:: Provided text ::
*****
The biggest challenge that both states face is deciding the scope of cooperation and the preferable goals of such cooperation in the context of a test ban. Wishing both states to sign the CTBT or agree to some mechanisms within the Treaty’s framework is impractical as India continues to reject the CTBT [1] and Pakistan’s refusal to sign the treaty falls squarely on India’s decision to do the same.[2]

Hoping for comprehensive bilateral nuclear agreement between the two states is also not viable, as cooperation on nuclear and risk-reduction measures in recent years has come to a near standstill in recent years. It is not the case that India and Pakistan are disinterested in reducing risks. Rather, the confidence-building and risk-reduction measures (CBRMs) are overshadowed by non-nuclear and geopolitical concerns through the politics of linkages. Both sides have used linkages as a tool to either bargain or thwart negotiations on nuclear issues. Indian representatives, for example, urge that any talks on CBRMs must be preceded by talks on cross-border terrorism that originate from Pakistan’s soil. Indeed, some scholars have raised the possibility that India’s case for escalation might stem from a major cross-border terrorist attack originating from Pakistan, such that it crosses India’s tolerance threshold.[3]

On Pakistan’s side, the concerns are over supposed conventional asymmetry and India’s ability to use conventionally superior forces to seize disputed territory.[4] More importantly, Pakistan views Kashmir as integral to its conception of national identity.[5] Therefore, the negotiation of CBRMs for Pakistan hinges on resolving the long-drawn Kashmir issue with India. Indeed, the commitment to resolve the Kashmir border dispute and solve cross-border terrorism was mutually agreed upon by India and Pakistan in 1999 in the Lahore Declaration.[6]

While these issues are indeed important and hold value in reducing escalation risks between the two states, they often act as an impediment to negotiating confidence-building measures and scientific cooperation that lie at the peripherals of controlling escalatory behaviours. India and Pakistan must therefore set more modest goals for the short and medium-term.

One such short-term goal could be the negotiation of an agreement to exchange seismic data from the nuclear test sites of each other’s territories. The expected outcome of such an arrangement is to better understand each side’s concerns over nuclear testing, create greater levels of transparency, and foster scientific cooperation between the two countries on nuclear matters.[7] A bilateral data-exchange agreement could also act as a steppingstone to negotiate a more comprehensive regional or bilateral test ban treaty.

Negotiating such a bilateral agreement could also help avoid some of the linkages that have hindered more complex forms of cooperation in the past. Further, such ‘soft’ arms control treaties might be more politically viable as they do not bind either state into making changes to their force posture or make costly political bargains that would block domestic support.[8]

Rizwan Asghar

From Pakistan’s perspective, the fact that the CTBT has yet to enter into force allows for the possibility that New Delhi may choose to resume nuclear testing without many consequences. The logical consequence of this possibility is that Pakistan should prefer a complete ban on nuclear testing through ratification of the CTBT to any perceived security benefits it may gain from choosing not to ratify the Treaty. Similar arguments could be made from India’s perspective.

Therefore, I argue that efforts to advance the entry into force of the CTBT serve both countries’ security interests by increasing strategic stability and improving prospects for arms control. Finding the political will to make this cooperation possible between two countries is the key and is, thus, the main focus of this paper.
*****
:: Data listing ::
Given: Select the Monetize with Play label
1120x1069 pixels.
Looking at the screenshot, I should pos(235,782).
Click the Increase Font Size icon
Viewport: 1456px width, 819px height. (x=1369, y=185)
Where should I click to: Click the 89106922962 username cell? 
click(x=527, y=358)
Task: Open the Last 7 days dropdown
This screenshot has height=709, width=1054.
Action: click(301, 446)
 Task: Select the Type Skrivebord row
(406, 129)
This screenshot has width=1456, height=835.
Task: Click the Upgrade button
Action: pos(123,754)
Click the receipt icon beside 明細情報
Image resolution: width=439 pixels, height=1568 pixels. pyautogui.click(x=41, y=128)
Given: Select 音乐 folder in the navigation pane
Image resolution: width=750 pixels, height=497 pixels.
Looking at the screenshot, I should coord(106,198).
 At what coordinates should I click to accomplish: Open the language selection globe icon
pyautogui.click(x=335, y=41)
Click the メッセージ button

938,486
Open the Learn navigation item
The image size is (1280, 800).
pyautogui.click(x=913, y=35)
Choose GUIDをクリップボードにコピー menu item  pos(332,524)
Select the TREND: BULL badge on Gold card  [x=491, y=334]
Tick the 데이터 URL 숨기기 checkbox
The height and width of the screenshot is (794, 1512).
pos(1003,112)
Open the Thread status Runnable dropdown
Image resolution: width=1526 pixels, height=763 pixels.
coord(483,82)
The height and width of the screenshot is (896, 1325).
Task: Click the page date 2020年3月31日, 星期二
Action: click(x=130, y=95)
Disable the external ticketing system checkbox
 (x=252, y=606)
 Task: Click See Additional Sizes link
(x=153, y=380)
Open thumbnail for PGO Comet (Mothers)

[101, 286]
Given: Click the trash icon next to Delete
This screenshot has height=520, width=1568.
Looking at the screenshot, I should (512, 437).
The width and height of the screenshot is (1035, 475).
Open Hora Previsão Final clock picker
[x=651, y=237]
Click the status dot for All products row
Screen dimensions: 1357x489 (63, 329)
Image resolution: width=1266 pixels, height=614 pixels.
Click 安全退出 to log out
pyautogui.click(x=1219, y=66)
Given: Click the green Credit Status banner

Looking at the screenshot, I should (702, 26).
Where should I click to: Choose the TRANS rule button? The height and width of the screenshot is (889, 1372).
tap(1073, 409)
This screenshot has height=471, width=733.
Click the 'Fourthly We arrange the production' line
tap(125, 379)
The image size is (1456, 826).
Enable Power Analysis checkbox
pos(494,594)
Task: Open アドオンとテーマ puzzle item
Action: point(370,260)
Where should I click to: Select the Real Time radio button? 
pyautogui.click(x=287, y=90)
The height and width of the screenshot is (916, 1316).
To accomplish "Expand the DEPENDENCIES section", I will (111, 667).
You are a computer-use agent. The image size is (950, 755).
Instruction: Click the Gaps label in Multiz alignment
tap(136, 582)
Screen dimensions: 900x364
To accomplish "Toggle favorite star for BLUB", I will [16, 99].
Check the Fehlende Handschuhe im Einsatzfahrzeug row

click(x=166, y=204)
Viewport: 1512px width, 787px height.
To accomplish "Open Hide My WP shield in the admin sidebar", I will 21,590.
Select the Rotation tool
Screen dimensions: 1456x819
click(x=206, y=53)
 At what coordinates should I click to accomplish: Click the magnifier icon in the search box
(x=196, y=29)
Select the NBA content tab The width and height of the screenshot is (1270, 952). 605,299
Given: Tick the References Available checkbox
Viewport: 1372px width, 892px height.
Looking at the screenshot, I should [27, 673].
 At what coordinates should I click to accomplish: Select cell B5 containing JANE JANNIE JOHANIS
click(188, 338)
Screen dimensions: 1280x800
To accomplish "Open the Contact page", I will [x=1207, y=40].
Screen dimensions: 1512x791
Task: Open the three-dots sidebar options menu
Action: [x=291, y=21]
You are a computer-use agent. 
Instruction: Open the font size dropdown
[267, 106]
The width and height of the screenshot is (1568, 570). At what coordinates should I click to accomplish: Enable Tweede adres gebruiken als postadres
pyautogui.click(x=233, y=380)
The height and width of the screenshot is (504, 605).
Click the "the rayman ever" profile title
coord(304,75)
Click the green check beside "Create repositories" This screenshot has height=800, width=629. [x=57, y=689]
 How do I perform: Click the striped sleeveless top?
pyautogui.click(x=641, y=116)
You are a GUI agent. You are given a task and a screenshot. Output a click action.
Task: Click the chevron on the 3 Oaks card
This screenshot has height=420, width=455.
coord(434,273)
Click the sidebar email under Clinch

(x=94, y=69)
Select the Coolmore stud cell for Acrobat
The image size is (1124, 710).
*****
:: Given task ::
Copy the text on India, Pakistan and nuclear testing from "From Pakistan’s perspective, the" up to and including "of this paper.", swapping "New Delhi" for "India".

:: Task response ::
From Pakistan’s perspective, the fact that the CTBT has yet to enter into force allows for the possibility that India may choose to resume nuclear testing without many consequences. The logical consequence of this possibility is that Pakistan should prefer a complete ban on nuclear testing through ratification of the CTBT to any perceived security benefits it may gain from choosing not to ratify the Treaty. Similar arguments could be made from India’s perspective.

Therefore, I argue that efforts to advance the entry into force of the CTBT serve both countries’ security interests by increasing strategic stability and improving prospects for arms control. Finding the political will to make this cooperation possible between two countries is the key and is, thus, the main focus of this paper.